Maria Lynch

Traduz a vibração do Rio em esculturas inspiradas no carnaval

São poucos os artistas que realmente respiram arte. Maria Lynch é assim. Estudou fotografia, escultura e pintura no Parque Lage, onde criou um jeito próprio de construir seus “seres amorfos feitos de cor”.

Durante esse período, se apaixonou especificamente pelas formas orgânicas da natureza, como a textura de uma folha ou o casco de um inseto. Procurava sempre por elementos que não fizessem tanto sentindo no mundo e que se abstraissem da realidade. Assim começou a constituir seu repertório nos primeiros passos de suas pinturas.
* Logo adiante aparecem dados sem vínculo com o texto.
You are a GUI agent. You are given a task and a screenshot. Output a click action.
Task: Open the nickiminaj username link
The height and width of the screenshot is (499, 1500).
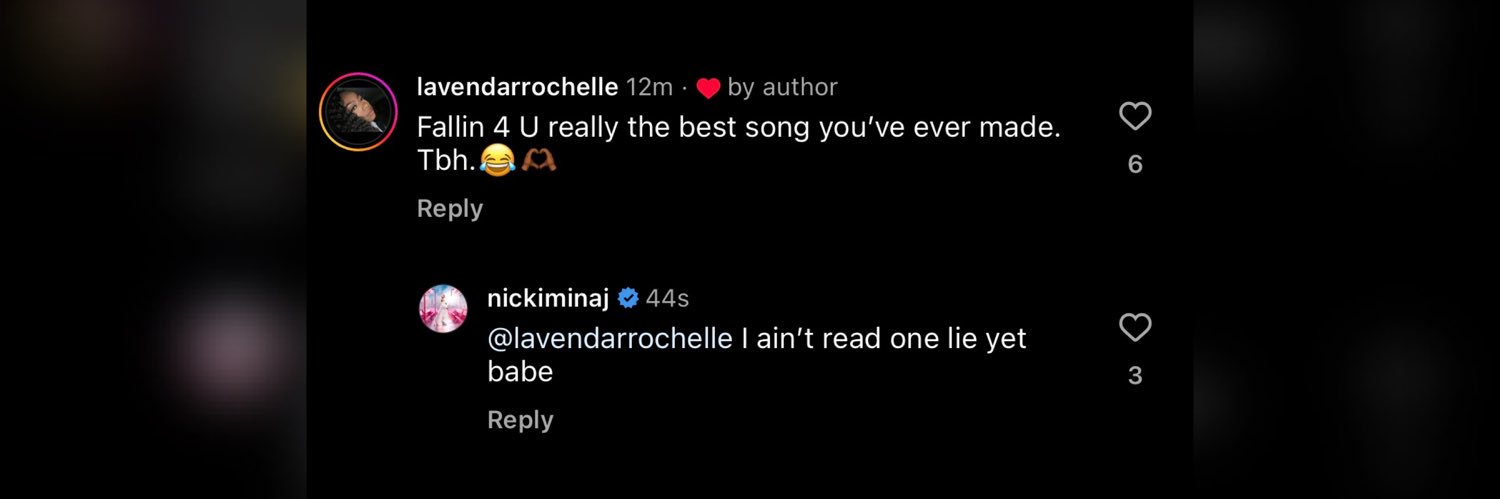(548, 298)

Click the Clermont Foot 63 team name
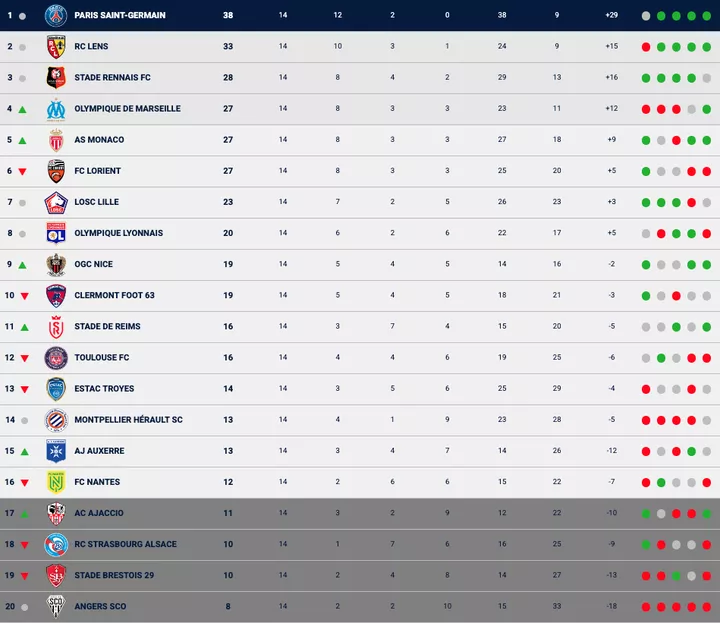click(114, 295)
A partir daí, a pintura foi se tornando mais e mais um instrumento para representar e construir essas formas estranhas. “O volume da carne” é como são conhecidas suas telas de cores oscilantes e desses elementos que estão entre o figurativo e o abstrato, e que reportam o devir quando figuras femininas surgem sem identidade, se amalgamando
com o que há de abstrato, nas formas sem sentido.
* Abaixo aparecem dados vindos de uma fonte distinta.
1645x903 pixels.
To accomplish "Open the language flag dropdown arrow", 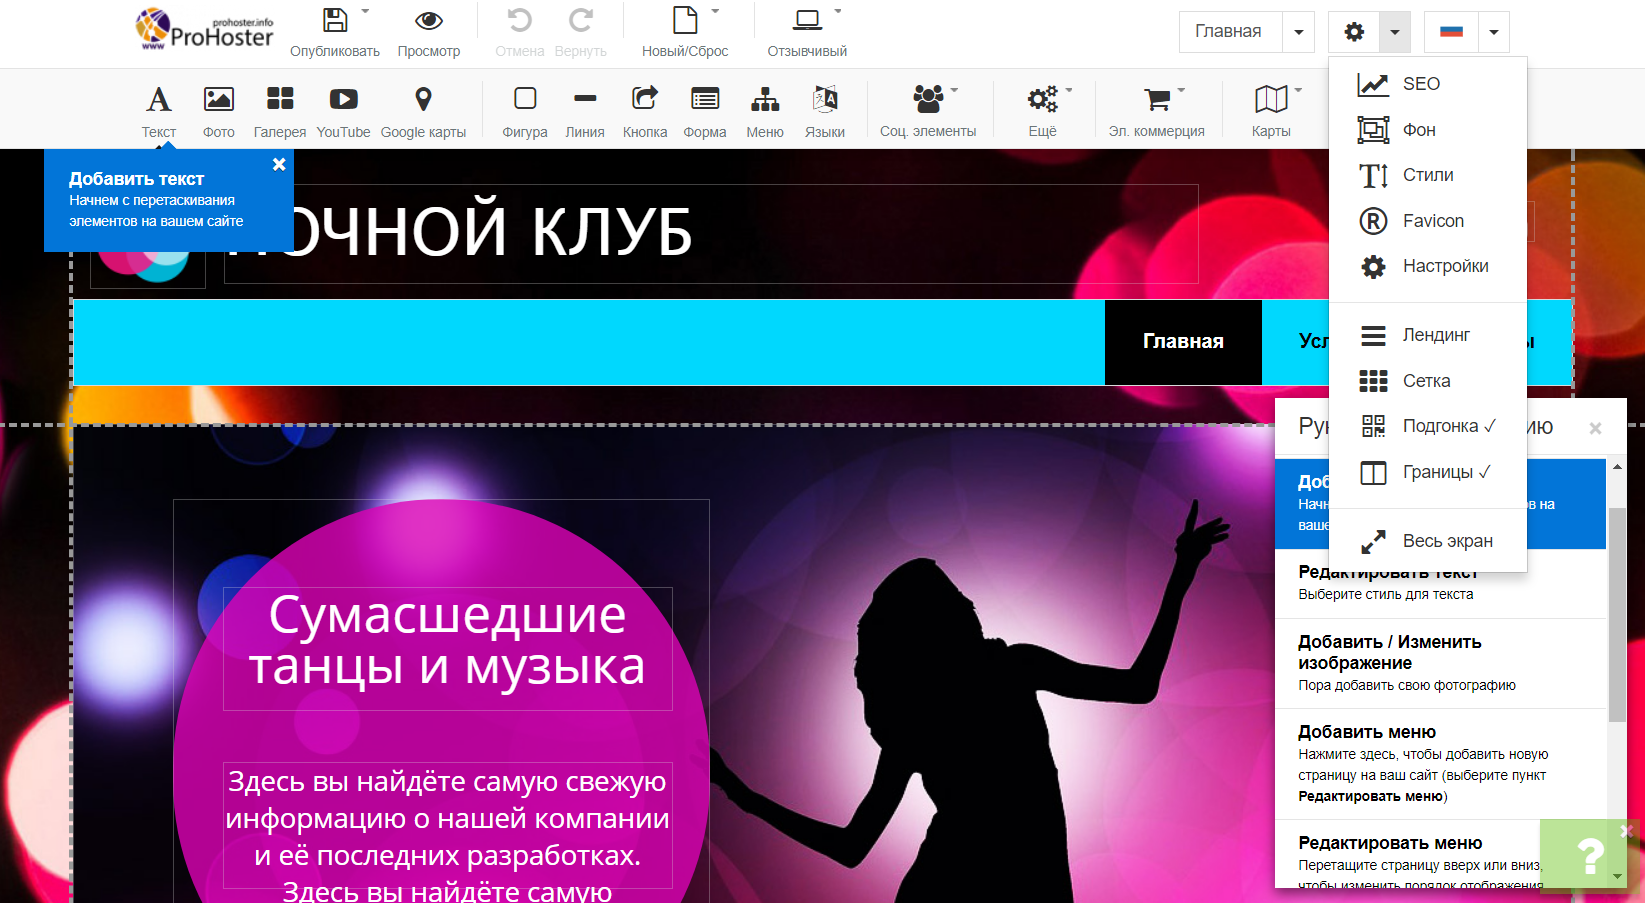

Maria acredita que a obra dos artistas sofre influência direta do meio. E vivendo numa cidade tropical, as cores, luzes e formas da natureza serão sempre referências para ela. Não é à toa que  a associação das esculturas com o carnaval é presente pois há uma alusão à alegoria.
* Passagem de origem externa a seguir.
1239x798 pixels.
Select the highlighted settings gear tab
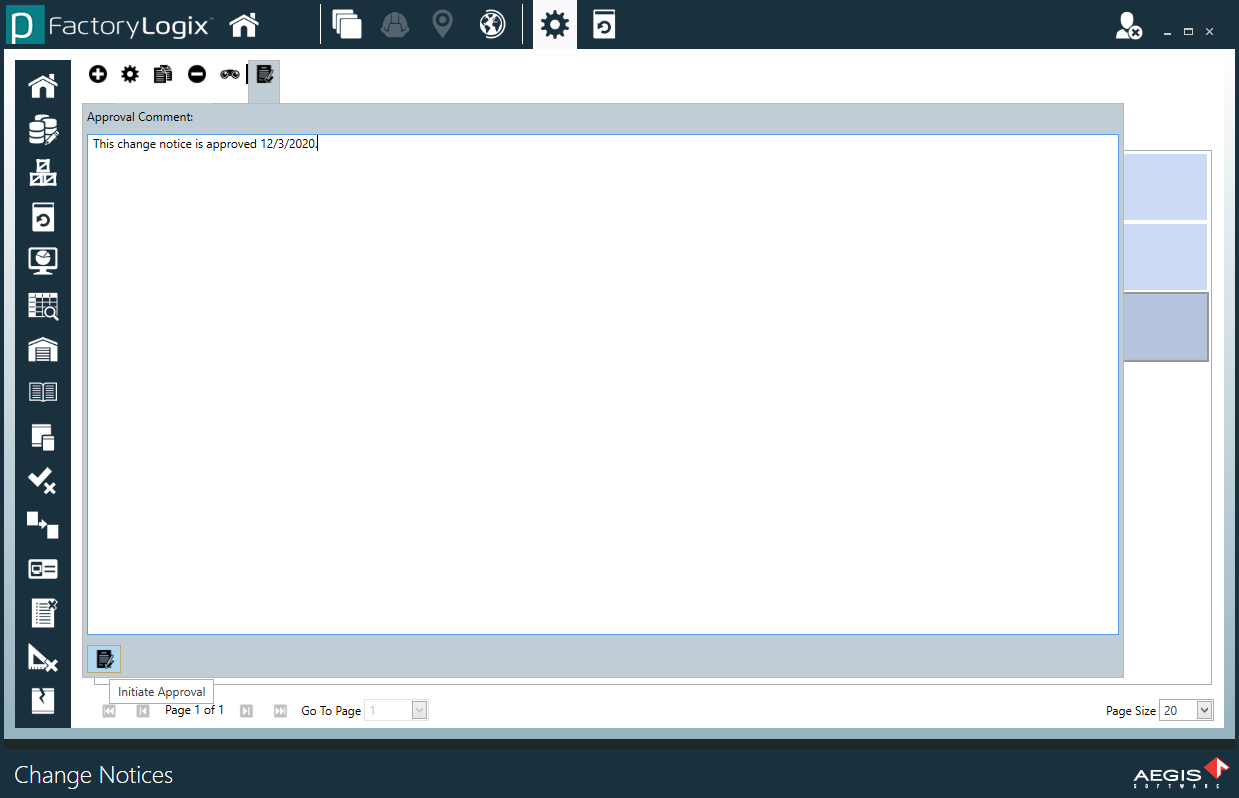(x=554, y=24)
Em busca de novas experiências e referências, foi para Londres, em 2006, fazer pós-graduação e mestrado em Artes, no Chelsea College of Art and Design. Depois de três anos intensos de contato com artistas do mundo todo, ganhou seu próprio espaço e entendeu que o que fazia sentido para ela era estar no Rio, representando daqui a expressão artística brasileira para o mundo das artes. “Hoje, com a globalização, também é possível, nas artes, participar do cenário internacional e conseguir expor seu trabalho internacionalmente, estando no seu próprio país e representando-o na forma da sua arte."

De volta ao Rio, seu trabalho se desdobrou em outras mídias, primeiro vieram as esculturas feitas de tecidos coloridos e estampas de cores vibrantes. Com intenção de expandir a pintura para o espaço tridimensional, esses trabalhos compõem um novo espaço interativo, sensorial e pictórico, que novamente desconstróem o espaço com que estamos acostumados. Depois, seguiu para a performance, onde essas formas ocupavam o corpo que era negado por contradição e seguiam uma coreografia estranhamente humana.

Maria foi selecionada, em 2009, pelo prestigiado Jerwood Drawing Prize, com exibição em Londres. No mesmo ano, participou da coletiva Nova Arte Nova no CCBB do Rio e recebeu o prêmio Funarte de Artes Plásticas Marcantônio Vilaça. Alguns artistas que inspiraram sua arte: Terry Winters e Jenne Saville e os escultores Mike Kelley e Isa Genzken.

Seus quadros estão expostos na descolada galleria HAP, no Jardim Botânico. Sua próxima mostra será no Paço Imperial do dia 22 de março a 13 de maio.Confira!